“Jack is on fire!”
“Probably from all the laser beams.”
“It’s a figure of speech.”
“Well you’re a figure of shit!”
“Great… I’m a figure of shit… Can we move on?!”
Sega’s MadWorld was a game I had questioned purchasing long before it had been released because I wasn’t sure if it would hold up. The only information released on the game was the level of violence it contained. It’s assuring to know that the violence level might be enough to induce catatonia in the conservative elderly population. The game is just obscene, but the obscenity is reduced when you realize how over-the-top it is. I mean, you can trap someone in a tire, then shove up to five street signs in his skull before throwing him into a dumpster – whose lid then snaps the guy in half. Brutal but acceptable when one notes the level of absurdity.
The game does actually have some substance, though. First and foremost is the artistic style of the whole game. It’s black and white – and red all over, if you play it right. It looks like the comic of Sin City come to life, although the lead character resembles Hellboy more than he does anyone from Frank Miller’s comic. It looks great in its simplicity. There’s even a smattering of florescent blue when you fight space aliens!

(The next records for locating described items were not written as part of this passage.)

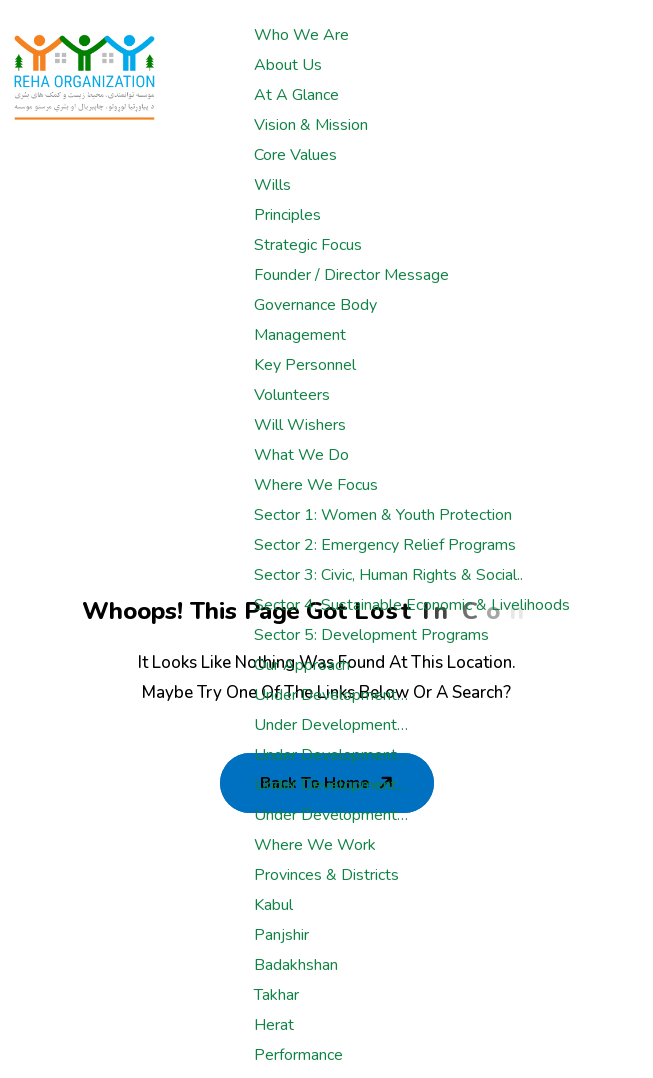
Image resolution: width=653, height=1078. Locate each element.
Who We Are (301, 35)
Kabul (273, 905)
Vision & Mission (311, 125)
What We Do (301, 455)
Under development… (331, 695)
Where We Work (315, 845)
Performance (298, 1055)
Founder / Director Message (351, 275)
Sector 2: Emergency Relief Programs (385, 545)
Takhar (276, 995)
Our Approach (302, 665)
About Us (288, 65)
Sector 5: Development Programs (371, 635)
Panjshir (281, 935)
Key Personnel (305, 365)
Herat (274, 1025)
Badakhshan (296, 965)
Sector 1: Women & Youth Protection (383, 515)
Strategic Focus (308, 245)
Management (300, 335)
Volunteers (292, 395)
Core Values (295, 155)
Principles (287, 215)
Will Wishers (300, 425)
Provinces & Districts (326, 875)
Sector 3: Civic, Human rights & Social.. (388, 575)
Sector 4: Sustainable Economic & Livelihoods (412, 605)
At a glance (296, 95)
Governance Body (315, 305)
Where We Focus (316, 485)
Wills (272, 185)
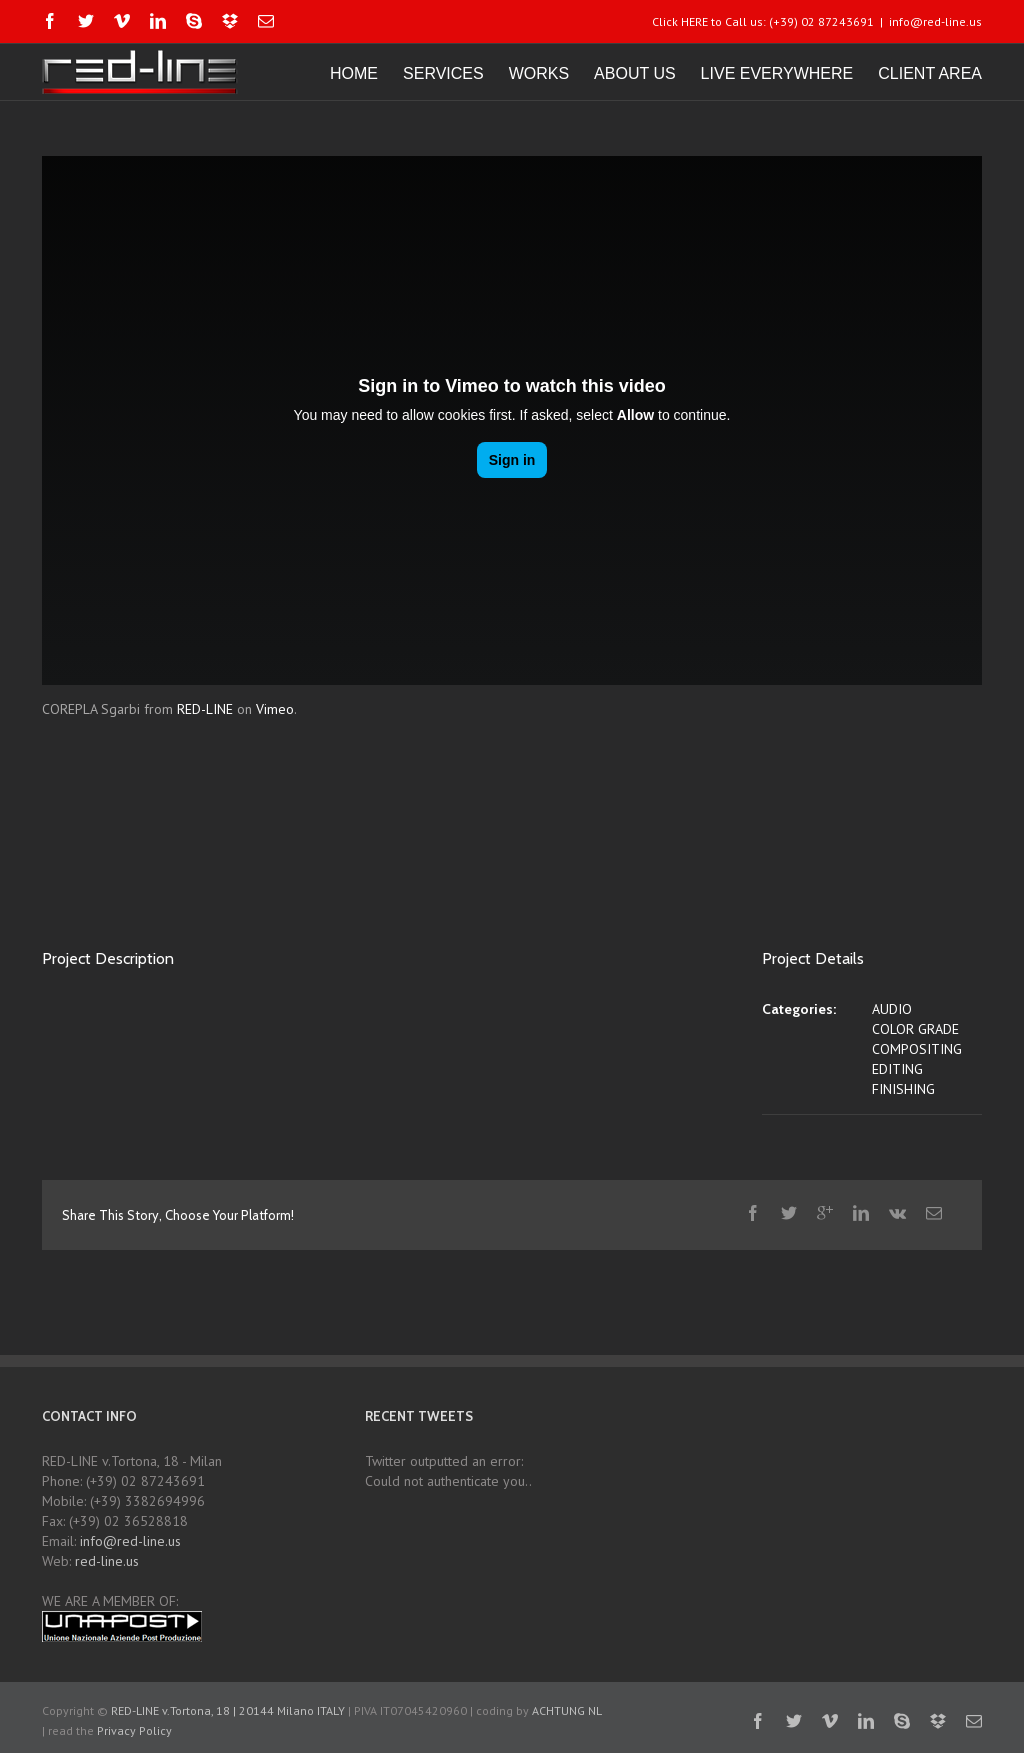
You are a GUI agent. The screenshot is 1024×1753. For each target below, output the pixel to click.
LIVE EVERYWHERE (777, 73)
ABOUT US (635, 73)
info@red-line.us (935, 21)
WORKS (539, 73)
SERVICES (443, 73)
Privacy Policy (134, 1730)
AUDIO (892, 1009)
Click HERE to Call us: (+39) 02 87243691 (763, 21)
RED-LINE (205, 709)
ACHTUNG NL (566, 1710)
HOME (354, 73)
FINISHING (903, 1089)
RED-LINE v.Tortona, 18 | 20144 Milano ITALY (228, 1710)
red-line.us (107, 1561)
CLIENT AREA (930, 73)
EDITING (897, 1069)
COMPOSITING (917, 1049)
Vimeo (275, 709)
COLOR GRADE (915, 1029)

The plot isn’t anything to write home about, but it’s there. You play a participant in the Death Watch competition, fighting your way to the number one position. The competition takes place on an island whose previous inhabitants were slaughtered by some unknown virus. Early in the game, you save a doctor who somehow never escaped but also did not die after exposure. It’s around this time that you find out that your character, Jack, is not just there to participate but to investigate the incident. While the plot gives the illusion of depth, by the end it’s all revealed to be a plot by the rich simply for the purpose of entertainment. (Oh, and to threaten other countries with a virus and whole the vaccine for ransom.)
The story isn’t the point of the game. The gameplay is all that matters, and this game delivers. It’s not just about killing people – it’s about finding creative ways to maim them before you end them. The game’s world is in a sandbox style, meaning it’s an open playground for you with tons of creative death traps. Tires, giant coins, and steel drums can be used to keep an enemy in place; signposts and candelabras can be used to (repeatedly) impale your oponnent; and giant hazards like spinning blades, iron belts of thorns, giant grinders, giant fans, the aforementioned dumpsters, and even the afterburners of a jet can be used to finally remove baddies from the playing field.
The absurdity of the action is aided by the commentary provided Greg Proops (of Whose Line is it Anyway? fame) and John DiMaggio (Bender on Futurama). They spend the entire game discussing how disgusting your actions are as well as ripping on each other without bounds. The only problem is that some jokes are repeated due to being connected to specific items (how many times have I heard the cockroach head joke after picking up a one-up?) and how long you spend running around a stage. However, they’re creative and vulgar, and that’s what makes it so damn pleasant in the end. You can just tell that the guys had fun in the recording booth the entire time.
As can be expected, the game is surrounded by a bit of controversy. The game will not be released in Germany due to violence, and I’m not sure if the rest of Europe will be receiving the game. Additionally, The National Institute on Media and the Family released a statement saying that they were disappointed in Nintendo’s allowing this game to be published on the Wii, since the family-friendly nature of the system was so lauded by them. Of course, my response is that it’s a video game system. That’s like blaming VCR manufacturers for the existence of porno vids. One final controversy about the film is that it sold only 66,000 copies in the first month, which is suggestive to onlookers that M-rated games are difficult to sell on the Wii (see previous statements about its family-friendly nature). There’s a lot that I have to say about the ability to sell so-called mature content on the Wii, but that has no place here. I have to say, though, that I don’t recall the game’s having any advertising outside of the video game journals/blogs world.
The important thing to note is that Sega is pleased with the sales of the game, and I am pleased with having purchased the game. It’s really short, but it’s insanely fun nonetheless. I wouldn’t mind a sequel with more creative tools and a less repetitive music soundtrack. And more commentary. Definitely need more dick, poop, and blood jokes.